— Assignment —
Go line by line through the entries and show those that hold the string "question".

— Data for this exercise —

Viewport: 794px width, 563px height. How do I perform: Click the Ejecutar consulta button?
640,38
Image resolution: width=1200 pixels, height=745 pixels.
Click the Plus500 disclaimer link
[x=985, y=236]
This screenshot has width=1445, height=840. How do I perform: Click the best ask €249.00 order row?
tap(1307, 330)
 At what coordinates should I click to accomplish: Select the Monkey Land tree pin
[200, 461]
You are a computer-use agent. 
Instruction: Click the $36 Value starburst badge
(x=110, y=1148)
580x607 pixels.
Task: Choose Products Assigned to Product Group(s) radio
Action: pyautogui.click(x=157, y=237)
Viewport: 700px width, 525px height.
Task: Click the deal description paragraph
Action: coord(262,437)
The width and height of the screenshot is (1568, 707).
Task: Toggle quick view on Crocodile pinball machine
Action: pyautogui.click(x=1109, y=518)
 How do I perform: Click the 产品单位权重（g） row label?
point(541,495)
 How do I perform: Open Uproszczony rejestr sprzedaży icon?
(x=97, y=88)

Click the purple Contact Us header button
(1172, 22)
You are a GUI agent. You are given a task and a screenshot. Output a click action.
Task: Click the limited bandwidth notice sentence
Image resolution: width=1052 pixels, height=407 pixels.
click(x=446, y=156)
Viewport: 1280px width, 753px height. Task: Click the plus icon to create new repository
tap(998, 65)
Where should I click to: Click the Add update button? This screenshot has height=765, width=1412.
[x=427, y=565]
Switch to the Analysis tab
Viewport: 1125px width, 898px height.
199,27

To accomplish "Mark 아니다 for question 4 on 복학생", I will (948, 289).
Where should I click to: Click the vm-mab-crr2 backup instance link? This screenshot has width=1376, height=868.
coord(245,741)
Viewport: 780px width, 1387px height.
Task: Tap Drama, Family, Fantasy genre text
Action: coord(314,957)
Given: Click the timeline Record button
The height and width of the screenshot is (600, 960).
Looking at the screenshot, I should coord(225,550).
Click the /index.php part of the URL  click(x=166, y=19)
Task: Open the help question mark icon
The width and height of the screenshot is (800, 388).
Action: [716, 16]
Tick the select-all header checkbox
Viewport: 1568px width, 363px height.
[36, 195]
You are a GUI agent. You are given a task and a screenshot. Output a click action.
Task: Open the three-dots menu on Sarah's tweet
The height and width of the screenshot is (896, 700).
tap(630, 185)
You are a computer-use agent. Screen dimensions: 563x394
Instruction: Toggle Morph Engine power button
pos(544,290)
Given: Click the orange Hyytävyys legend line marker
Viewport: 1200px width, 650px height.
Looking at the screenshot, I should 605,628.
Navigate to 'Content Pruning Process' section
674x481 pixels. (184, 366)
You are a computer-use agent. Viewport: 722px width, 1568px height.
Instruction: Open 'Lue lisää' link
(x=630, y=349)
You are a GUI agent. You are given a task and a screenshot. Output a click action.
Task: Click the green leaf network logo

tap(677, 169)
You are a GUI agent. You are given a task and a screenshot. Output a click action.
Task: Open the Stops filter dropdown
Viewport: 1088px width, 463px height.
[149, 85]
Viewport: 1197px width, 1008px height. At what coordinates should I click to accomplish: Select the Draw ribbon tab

— Answer area —
To accomplish "Mark 아니다 for question 4 on 복학생", I will (948, 289).
Task: Open the help question mark icon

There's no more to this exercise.